TASK OBJECTIVE: Your job is to copy every record exactly.

DATASET:
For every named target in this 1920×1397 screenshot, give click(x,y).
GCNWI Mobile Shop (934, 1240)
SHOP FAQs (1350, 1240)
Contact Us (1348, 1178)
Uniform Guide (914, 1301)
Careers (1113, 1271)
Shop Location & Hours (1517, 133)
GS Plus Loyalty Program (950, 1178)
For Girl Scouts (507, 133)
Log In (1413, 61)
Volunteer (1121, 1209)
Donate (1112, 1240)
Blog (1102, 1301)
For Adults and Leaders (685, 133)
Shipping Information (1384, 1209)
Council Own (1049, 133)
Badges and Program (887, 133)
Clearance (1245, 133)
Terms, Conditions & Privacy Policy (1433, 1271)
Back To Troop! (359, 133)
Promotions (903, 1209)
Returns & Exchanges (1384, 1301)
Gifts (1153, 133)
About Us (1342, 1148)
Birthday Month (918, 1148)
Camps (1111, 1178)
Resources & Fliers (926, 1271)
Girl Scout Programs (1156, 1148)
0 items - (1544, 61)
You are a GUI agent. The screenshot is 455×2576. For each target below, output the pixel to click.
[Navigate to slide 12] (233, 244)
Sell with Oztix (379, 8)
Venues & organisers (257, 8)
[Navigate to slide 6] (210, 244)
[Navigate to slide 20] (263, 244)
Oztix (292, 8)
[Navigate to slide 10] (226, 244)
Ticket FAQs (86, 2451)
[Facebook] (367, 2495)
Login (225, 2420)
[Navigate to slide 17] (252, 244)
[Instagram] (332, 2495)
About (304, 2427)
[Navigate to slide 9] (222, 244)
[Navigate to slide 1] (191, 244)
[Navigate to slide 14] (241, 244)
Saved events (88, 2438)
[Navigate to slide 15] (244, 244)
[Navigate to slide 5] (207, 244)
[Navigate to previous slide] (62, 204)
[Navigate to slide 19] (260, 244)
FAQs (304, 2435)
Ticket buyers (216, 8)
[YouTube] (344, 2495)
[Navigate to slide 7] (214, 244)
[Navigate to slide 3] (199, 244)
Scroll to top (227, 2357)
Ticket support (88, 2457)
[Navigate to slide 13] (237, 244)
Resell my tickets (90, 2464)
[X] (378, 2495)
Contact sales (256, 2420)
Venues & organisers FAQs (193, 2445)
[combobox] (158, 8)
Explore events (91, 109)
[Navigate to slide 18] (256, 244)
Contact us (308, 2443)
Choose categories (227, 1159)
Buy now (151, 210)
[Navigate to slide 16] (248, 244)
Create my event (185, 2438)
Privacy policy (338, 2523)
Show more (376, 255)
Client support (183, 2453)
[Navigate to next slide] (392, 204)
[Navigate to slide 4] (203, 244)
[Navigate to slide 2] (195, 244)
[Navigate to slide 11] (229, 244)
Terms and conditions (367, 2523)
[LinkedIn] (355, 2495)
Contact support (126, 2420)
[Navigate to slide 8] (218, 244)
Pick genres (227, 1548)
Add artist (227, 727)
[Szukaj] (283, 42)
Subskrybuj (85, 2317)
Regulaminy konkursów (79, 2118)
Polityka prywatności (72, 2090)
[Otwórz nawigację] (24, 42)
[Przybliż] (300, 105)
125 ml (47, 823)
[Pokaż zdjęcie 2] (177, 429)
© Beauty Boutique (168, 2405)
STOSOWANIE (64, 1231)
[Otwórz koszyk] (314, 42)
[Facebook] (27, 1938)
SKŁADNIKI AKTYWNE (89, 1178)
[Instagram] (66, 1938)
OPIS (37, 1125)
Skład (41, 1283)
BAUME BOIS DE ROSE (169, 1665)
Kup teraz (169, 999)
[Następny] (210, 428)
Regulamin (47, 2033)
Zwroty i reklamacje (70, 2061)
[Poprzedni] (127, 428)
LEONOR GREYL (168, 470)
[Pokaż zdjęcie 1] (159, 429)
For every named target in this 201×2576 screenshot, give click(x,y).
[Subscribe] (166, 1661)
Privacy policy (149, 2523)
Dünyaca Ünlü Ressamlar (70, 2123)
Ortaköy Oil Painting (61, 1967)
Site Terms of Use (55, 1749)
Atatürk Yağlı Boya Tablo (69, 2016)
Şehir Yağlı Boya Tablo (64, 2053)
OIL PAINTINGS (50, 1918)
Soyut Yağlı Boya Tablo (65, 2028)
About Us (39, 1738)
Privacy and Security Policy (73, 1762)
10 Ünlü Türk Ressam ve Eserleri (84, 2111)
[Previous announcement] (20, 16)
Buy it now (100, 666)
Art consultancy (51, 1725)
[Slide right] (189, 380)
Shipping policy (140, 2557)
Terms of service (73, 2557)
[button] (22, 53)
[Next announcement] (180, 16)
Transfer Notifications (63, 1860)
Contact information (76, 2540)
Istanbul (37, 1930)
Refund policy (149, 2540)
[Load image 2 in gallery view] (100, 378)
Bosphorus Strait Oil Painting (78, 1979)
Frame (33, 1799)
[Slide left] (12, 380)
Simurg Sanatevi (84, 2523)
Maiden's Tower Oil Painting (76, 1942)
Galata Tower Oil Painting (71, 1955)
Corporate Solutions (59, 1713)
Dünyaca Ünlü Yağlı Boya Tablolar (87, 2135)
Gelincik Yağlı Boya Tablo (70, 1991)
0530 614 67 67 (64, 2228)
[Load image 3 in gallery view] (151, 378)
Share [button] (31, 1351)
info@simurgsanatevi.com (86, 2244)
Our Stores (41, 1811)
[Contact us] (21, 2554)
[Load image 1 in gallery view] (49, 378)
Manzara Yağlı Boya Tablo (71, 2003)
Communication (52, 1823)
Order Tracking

RESULT FOR THIS EXERCISE:
For every named target in this 1920×1397 screenshot, give click(x,y).
GCNWI Mobile Shop (934, 1240)
SHOP FAQs (1350, 1240)
Contact Us (1348, 1178)
Uniform Guide (914, 1301)
Careers (1113, 1271)
Shop Location & Hours (1517, 133)
GS Plus Loyalty Program (950, 1178)
For Girl Scouts (507, 133)
Log In (1413, 61)
Volunteer (1121, 1209)
Donate (1112, 1240)
Blog (1102, 1301)
For Adults and Leaders (685, 133)
Shipping Information (1384, 1209)
Council Own (1049, 133)
Badges and Program (887, 133)
Clearance (1245, 133)
Terms, Conditions & Privacy Policy (1433, 1271)
Back To Troop! (359, 133)
Promotions (903, 1209)
Returns & Exchanges (1384, 1301)
Gifts (1153, 133)
About Us (1342, 1148)
Birthday Month (918, 1148)
Camps (1111, 1178)
Resources & Fliers (926, 1271)
Girl Scout Programs (1156, 1148)
0 items - (1544, 61)
You are a GUI agent. The screenshot is 455×2576. For each target below, output the pixel to click.
[Navigate to slide 12] (233, 244)
Sell with Oztix (379, 8)
Venues & organisers (257, 8)
[Navigate to slide 6] (210, 244)
[Navigate to slide 20] (263, 244)
Oztix (292, 8)
[Navigate to slide 10] (226, 244)
Ticket FAQs (86, 2451)
[Facebook] (367, 2495)
Login (225, 2420)
[Navigate to slide 17] (252, 244)
[Instagram] (332, 2495)
About (304, 2427)
[Navigate to slide 9] (222, 244)
[Navigate to slide 1] (191, 244)
[Navigate to slide 14] (241, 244)
Saved events (88, 2438)
[Navigate to slide 15] (244, 244)
[Navigate to slide 5] (207, 244)
[Navigate to previous slide] (62, 204)
[Navigate to slide 19] (260, 244)
FAQs (304, 2435)
Ticket buyers (216, 8)
[YouTube] (344, 2495)
[Navigate to slide 7] (214, 244)
[Navigate to slide 3] (199, 244)
Scroll to top (227, 2357)
Ticket support (88, 2457)
[Navigate to slide 13] (237, 244)
Resell my tickets (90, 2464)
[X] (378, 2495)
Contact sales (256, 2420)
Venues & organisers FAQs (193, 2445)
[combobox] (158, 8)
Explore events (91, 109)
[Navigate to slide 18] (256, 244)
Contact us (308, 2443)
Choose categories (227, 1159)
Buy now (151, 210)
[Navigate to slide 16] (248, 244)
Create my event (185, 2438)
Privacy policy (338, 2523)
Show more (376, 255)
Client support (183, 2453)
[Navigate to next slide] (392, 204)
[Navigate to slide 4] (203, 244)
[Navigate to slide 2] (195, 244)
[Navigate to slide 11] (229, 244)
Terms and conditions (367, 2523)
[LinkedIn] (355, 2495)
Contact support (126, 2420)
[Navigate to slide 8] (218, 244)
Pick genres (227, 1548)
Add artist (227, 727)
[Szukaj] (283, 42)
Subskrybuj (85, 2317)
Regulaminy konkursów (79, 2118)
Polityka prywatności (72, 2090)
[Otwórz nawigację] (24, 42)
[Przybliż] (300, 105)
125 ml (47, 823)
[Pokaż zdjęcie 2] (177, 429)
© Beauty Boutique (168, 2405)
STOSOWANIE (64, 1231)
[Otwórz koszyk] (314, 42)
[Facebook] (27, 1938)
SKŁADNIKI AKTYWNE (89, 1178)
[Instagram] (66, 1938)
OPIS (37, 1125)
Skład (41, 1283)
BAUME BOIS DE ROSE (169, 1665)
Kup teraz (169, 999)
[Następny] (210, 428)
Regulamin (47, 2033)
Zwroty i reklamacje (70, 2061)
[Poprzedni] (127, 428)
LEONOR GREYL (168, 470)
[Pokaż zdjęcie 1] (159, 429)
For every named target in this 201×2576 screenshot, give click(x,y).
[Subscribe] (166, 1661)
Privacy policy (149, 2523)
Dünyaca Ünlü Ressamlar (70, 2123)
Ortaköy Oil Painting (61, 1967)
Site Terms of Use (55, 1749)
Atatürk Yağlı Boya Tablo (69, 2016)
Şehir Yağlı Boya Tablo (64, 2053)
OIL PAINTINGS (50, 1918)
Soyut Yağlı Boya Tablo (65, 2028)
About Us (39, 1738)
Privacy and Security Policy (73, 1762)
10 Ünlü Türk Ressam ve Eserleri (84, 2111)
[Previous announcement] (20, 16)
Buy it now (100, 666)
Art consultancy (51, 1725)
[Slide right] (189, 380)
Shipping policy (140, 2557)
Terms of service (73, 2557)
[button] (22, 53)
[Next announcement] (180, 16)
Transfer Notifications (63, 1860)
Contact information (76, 2540)
Istanbul (37, 1930)
Refund policy (149, 2540)
[Load image 2 in gallery view] (100, 378)
Bosphorus Strait Oil Painting (78, 1979)
Frame (33, 1799)
[Slide left] (12, 380)
Simurg Sanatevi (84, 2523)
Maiden's Tower Oil Painting (76, 1942)
Galata Tower Oil Painting (71, 1955)
Corporate Solutions (59, 1713)
Dünyaca Ünlü Yağlı Boya Tablolar (87, 2135)
Gelincik Yağlı Boya Tablo (70, 1991)
0530 614 67 67 (64, 2228)
[Load image 3 in gallery view] (151, 378)
Share [button] (31, 1351)
info@simurgsanatevi.com (86, 2244)
Our Stores (41, 1811)
[Contact us] (21, 2554)
[Load image 1 in gallery view] (49, 378)
Manzara Yağlı Boya Tablo (71, 2003)
Communication (52, 1823)
Order Tracking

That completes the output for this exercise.